Que se passe-t-il si Hillary Clinton est hors de course ?
Les statuts juridiques du Parti démocrate ont prévu une telle éventualité. Si le candidat désigné lors des primaires doit abandonner la campagne présidentielle, les hautes instances du parti en désigneront un nouveau. Pas besoin donc de nouvelles primaires. Si les regards se tournent naturellement vers Tim Kaine, le colistier d'Hillary n'est pas une personnalité connue du public. Il serait donc risqué de démarrer une campagne de zéro avec lui.

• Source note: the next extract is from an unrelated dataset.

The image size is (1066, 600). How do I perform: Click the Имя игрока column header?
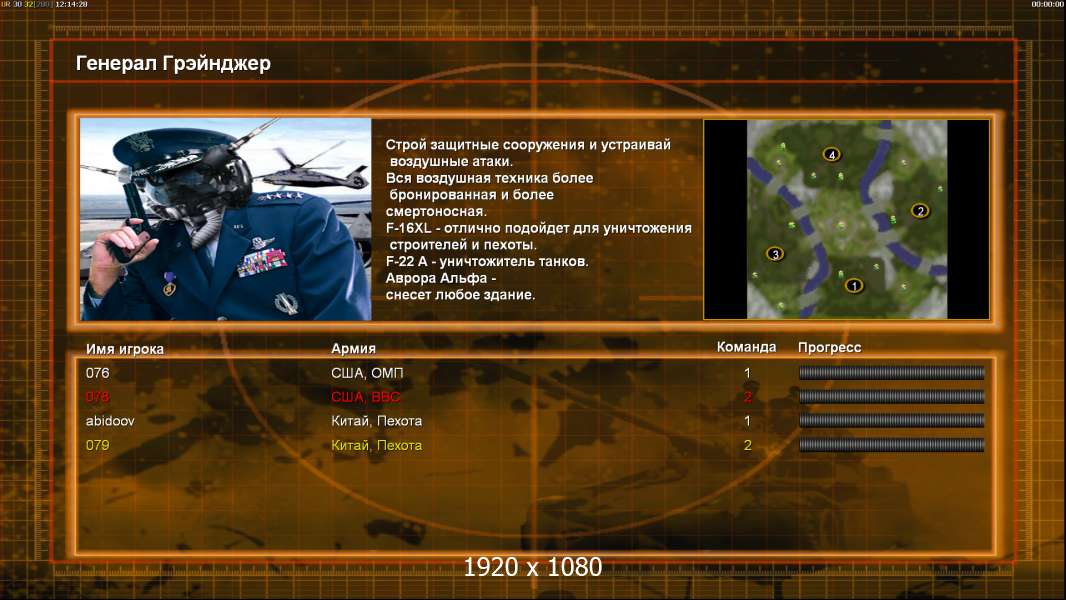124,349
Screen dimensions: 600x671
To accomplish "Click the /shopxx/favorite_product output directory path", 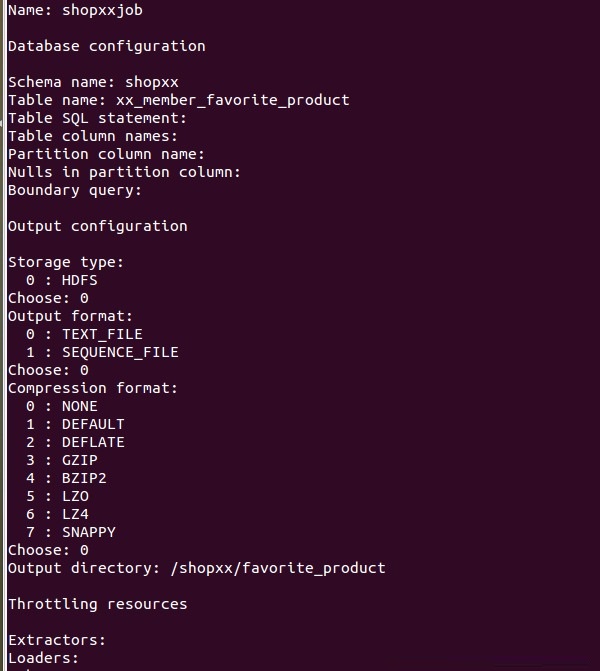I will tap(278, 569).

Alire aussi: Hillary Clinton bien partie, sauf si…
Bernie Sanders, son adversaire pendant les primaires, a officiellement perdu et ne serait pas automatiquement désigné remplaçant. «Il pourrait tout de même être considéré mais est trop à gauche pour l'establishement du parti, assure Laurence Nardon, responsable du programme Amérique du Nord à l'Institut français des relations internationales (Ifri). Le Conseil se tournerait plus sûrement vers des personnalités mainstream et populaires, comme John Kerry, l'actuel secrétaire d'Etat d'Obama, ou Joe Biden, son vice-président.» Les deux hommes ont indiqué, il y a quelques mois, ne pas vouloir se présenter à la présidence, à cause de leur âge – John Kerry a 72 ans et Joe Biden 73 ans – et pour des raisons personnelles. «Ils pourraient tout de même revenir sur cette décision sous la pression du Parti démocrate», ajoute la chercheuse.
Cette éventualité n'est pas encore d'actualité. Le médecin de la candidate ne lui a préconisé que quelques jours de repos. Hillary devra récupérer rapidement. Le 26 septembre, le premier débat entre les deux candidats aura lieu à l'université Hofstra, à Hempstead, dans l'Etat de New York. Clinton n'aura pas le droit à l'erreur. «Elle devra rebondir sur ses points forts, comme la politique étrangère et son expérience en tant que secrétaire d'Etat sous Obama», explique la politologue franco-américaine Nicole Bacharan.